You are viewing a plain text version of this content. The canonical link for it is here.
Posted to dev@flink.apache.org by Ryan van Huuksloot <ry...@shopify.com.INVALID> on 2022/09/02 16:30:25 UTC

RE: [DISCUSS] Contribution of Multi Cluster Kafka Source

Hi Mason,

First off, thanks for putting this FLIP together! Sorry for the delay. Full
disclosure Mason and I chatted a little bit at Flink Forward 2022 but I
have tried to capture the questions I had for him then.
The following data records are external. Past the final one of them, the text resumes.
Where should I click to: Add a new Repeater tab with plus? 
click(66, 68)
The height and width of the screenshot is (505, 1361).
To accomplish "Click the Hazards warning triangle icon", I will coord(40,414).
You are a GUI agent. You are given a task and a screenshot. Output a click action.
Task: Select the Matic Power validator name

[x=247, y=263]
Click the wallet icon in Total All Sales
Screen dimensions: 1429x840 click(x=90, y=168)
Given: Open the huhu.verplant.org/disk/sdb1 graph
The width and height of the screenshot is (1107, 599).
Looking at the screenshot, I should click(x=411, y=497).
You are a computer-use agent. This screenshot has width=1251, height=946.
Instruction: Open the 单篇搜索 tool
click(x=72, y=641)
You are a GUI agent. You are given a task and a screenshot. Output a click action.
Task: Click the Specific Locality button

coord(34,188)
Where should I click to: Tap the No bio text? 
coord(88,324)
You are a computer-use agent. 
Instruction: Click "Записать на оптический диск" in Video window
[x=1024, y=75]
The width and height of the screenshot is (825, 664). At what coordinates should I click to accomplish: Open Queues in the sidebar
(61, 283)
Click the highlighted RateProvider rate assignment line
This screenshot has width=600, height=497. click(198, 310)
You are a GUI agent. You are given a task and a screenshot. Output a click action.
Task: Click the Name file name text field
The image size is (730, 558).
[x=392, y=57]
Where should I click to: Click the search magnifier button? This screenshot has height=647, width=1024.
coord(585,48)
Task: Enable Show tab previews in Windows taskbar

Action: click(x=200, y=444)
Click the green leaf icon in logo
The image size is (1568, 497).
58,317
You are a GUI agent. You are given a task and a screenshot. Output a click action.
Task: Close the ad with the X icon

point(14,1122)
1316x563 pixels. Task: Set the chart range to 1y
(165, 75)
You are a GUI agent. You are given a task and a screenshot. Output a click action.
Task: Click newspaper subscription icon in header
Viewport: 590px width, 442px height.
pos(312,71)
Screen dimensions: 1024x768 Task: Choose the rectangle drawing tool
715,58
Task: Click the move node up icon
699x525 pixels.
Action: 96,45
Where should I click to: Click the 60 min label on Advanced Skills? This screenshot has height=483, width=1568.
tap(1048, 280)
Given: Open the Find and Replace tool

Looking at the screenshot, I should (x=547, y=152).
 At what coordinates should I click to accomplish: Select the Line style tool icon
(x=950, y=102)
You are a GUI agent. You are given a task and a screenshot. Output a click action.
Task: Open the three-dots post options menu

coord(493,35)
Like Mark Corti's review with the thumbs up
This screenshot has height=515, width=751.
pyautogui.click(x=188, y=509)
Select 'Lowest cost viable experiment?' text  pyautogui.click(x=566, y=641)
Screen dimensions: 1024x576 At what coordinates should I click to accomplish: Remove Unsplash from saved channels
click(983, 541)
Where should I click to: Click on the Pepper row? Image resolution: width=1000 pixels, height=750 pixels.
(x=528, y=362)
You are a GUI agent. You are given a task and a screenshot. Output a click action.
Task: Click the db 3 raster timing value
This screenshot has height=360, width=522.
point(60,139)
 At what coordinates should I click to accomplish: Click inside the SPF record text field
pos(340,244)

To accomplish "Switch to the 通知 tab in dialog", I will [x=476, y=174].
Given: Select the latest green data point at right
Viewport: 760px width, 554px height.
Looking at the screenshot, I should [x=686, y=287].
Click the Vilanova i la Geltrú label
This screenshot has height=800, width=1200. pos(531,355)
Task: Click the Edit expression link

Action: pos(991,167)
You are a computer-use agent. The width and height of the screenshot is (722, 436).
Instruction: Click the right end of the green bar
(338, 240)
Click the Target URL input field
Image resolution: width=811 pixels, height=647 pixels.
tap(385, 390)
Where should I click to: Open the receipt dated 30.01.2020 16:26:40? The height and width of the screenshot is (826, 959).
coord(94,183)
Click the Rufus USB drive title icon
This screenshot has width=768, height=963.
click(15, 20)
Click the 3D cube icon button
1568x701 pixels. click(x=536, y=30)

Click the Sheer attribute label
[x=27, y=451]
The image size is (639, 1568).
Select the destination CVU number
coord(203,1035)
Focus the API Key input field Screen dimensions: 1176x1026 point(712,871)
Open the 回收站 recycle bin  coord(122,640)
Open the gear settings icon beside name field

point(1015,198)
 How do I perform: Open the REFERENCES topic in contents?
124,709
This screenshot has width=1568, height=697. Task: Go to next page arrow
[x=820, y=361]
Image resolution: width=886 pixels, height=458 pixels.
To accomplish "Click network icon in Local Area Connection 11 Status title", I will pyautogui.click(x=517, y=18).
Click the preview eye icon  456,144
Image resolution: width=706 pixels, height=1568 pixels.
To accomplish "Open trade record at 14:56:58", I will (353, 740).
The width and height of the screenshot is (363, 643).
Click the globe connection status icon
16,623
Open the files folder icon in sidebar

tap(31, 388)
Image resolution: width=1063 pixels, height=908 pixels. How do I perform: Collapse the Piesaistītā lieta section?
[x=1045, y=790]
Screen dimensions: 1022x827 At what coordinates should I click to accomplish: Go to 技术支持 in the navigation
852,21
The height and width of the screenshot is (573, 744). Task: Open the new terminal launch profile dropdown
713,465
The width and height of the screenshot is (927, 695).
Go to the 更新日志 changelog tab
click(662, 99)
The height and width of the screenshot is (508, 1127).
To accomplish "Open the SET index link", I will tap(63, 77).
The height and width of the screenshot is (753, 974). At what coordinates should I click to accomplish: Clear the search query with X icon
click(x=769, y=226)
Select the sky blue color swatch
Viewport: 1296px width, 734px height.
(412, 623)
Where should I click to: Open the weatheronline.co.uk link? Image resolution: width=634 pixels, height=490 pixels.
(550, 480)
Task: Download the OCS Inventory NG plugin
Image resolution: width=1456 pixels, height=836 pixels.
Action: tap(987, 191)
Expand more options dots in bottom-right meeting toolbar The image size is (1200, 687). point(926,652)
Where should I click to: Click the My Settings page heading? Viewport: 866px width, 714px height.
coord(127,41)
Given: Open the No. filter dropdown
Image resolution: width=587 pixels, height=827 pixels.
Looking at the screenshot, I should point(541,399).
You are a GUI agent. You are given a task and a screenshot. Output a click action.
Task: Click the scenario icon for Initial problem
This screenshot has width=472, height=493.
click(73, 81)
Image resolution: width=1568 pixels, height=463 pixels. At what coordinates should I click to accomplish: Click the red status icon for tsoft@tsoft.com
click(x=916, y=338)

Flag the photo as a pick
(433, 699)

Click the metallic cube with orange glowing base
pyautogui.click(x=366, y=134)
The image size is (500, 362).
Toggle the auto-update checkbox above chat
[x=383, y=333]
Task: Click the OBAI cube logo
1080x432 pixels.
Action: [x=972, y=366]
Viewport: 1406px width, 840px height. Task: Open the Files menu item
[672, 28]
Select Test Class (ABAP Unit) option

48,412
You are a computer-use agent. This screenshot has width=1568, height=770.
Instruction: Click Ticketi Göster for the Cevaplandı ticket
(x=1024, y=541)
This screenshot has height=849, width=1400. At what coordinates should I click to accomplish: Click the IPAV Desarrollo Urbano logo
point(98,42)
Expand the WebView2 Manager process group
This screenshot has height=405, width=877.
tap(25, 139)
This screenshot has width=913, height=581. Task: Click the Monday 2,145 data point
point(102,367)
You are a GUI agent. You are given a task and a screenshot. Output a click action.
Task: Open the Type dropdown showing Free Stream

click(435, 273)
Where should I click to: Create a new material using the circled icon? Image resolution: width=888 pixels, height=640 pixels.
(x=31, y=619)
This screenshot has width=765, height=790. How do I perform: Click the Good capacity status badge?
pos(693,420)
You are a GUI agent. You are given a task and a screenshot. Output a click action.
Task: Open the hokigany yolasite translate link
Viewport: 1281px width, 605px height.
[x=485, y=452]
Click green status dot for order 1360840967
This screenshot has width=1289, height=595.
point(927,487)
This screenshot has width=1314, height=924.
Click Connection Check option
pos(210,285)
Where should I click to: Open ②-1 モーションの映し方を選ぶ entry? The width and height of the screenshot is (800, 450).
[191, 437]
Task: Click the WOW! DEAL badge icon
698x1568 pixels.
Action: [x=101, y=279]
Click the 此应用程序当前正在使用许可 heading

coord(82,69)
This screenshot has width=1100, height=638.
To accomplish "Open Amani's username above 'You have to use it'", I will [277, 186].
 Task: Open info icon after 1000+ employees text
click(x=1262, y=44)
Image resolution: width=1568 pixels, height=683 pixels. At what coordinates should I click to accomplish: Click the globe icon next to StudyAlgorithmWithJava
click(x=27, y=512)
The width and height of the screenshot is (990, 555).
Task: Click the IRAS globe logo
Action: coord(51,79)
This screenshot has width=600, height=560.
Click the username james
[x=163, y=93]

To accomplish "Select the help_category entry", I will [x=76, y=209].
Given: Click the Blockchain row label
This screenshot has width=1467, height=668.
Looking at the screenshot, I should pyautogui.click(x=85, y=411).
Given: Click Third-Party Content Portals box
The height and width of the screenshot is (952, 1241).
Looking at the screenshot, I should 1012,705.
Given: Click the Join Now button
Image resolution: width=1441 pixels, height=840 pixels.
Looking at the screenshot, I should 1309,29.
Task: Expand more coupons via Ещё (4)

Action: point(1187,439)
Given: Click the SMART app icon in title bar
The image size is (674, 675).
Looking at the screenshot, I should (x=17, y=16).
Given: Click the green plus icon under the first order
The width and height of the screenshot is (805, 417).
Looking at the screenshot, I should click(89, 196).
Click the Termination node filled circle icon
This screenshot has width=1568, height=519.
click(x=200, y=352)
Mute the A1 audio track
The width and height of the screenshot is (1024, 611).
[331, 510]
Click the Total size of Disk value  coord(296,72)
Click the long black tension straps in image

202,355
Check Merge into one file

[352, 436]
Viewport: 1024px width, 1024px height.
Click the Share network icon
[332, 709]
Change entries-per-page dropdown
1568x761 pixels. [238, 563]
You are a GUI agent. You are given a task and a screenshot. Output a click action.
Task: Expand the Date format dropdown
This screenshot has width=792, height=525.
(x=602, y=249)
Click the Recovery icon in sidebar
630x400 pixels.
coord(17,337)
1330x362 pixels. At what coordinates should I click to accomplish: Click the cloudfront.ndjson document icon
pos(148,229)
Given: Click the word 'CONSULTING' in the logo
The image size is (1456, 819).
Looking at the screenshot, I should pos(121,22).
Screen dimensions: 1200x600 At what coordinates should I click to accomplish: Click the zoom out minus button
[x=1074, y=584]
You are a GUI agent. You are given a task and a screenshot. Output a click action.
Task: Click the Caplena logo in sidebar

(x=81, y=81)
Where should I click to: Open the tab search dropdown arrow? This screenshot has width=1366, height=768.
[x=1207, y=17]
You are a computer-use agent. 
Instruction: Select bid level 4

I'll start the conversation with a few questions:

1. The concept of streamIds is not clear to me in the proposal and could
use some more information. If I understand correctly, they will be used in
the MetadataService to link KafkaClusters to ones you want to use? If you
assign stream ids using `setStreamIds`, how can you dynamically increase
the number of clusters you consume if the list of StreamIds is static? I am
basing this off of your example .setStreamIds(List.of("my-stream-1",
"my-stream-2")) so I could be off base with my assumption. If you don't
mind clearing up the intention, that would be great!

2. How would offsets work if you wanted to use this MultiClusterKafkaSource
with a file based backfill? In the case I am thinking of, you have a bucket
backed archive of Kafka data per cluster. and you want to pick up from the
last offset in the archived system, how would you set OffsetInitializers
"per cluster" potentially as a function or are you limited to setting an
OffsetInitializer for the entire Source?

3. Just to make sure - because this system will layer on top of Flink-27
and use KafkaSource for some aspects under the hood, the watermark
alignment that was introduced in FLIP-182 / Flink 1.15 would be possible
across multiple clusters if you assign them to the same alignment group?

Thanks!
Ryan

On 2022/06/24 01:43:38 Mason Chen wrote:
> Hi community,
>
> We have been working on a Multi Cluster Kafka Source and are looking to
> contribute it upstream. I've given a talk about the features and design at
> a Flink meetup: https://youtu.be/H1SYOuLcUTI.
>
> The main features that it provides is:
> 1. Reading multiple Kafka clusters within a single source.
> 2. Adjusting the clusters and topics the source consumes from dynamically,
> without Flink job restart.
>
> Some of the challenging use cases that these features solve are:
> 1. Transparent Kafka cluster migration without Flink job restart.
> 2. Transparent Kafka topic migration without Flink job restart.
> 3. Direct integration with Hybrid Source.
>
> In addition, this is designed with wrapping and managing the existing
> KafkaSource components to enable these features, so it can continue to
> benefit from KafkaSource improvements and bug fixes. It can be considered
> as a form of a composite source.
>
> I think the contribution of this source could benefit a lot of users who
> have asked in the mailing list about Flink handling Kafka migrations and
> removing topics in the past. I would love to hear and address your
thoughts
> and feedback, and if possible drive a FLIP!
>
> Best,
> Mason
>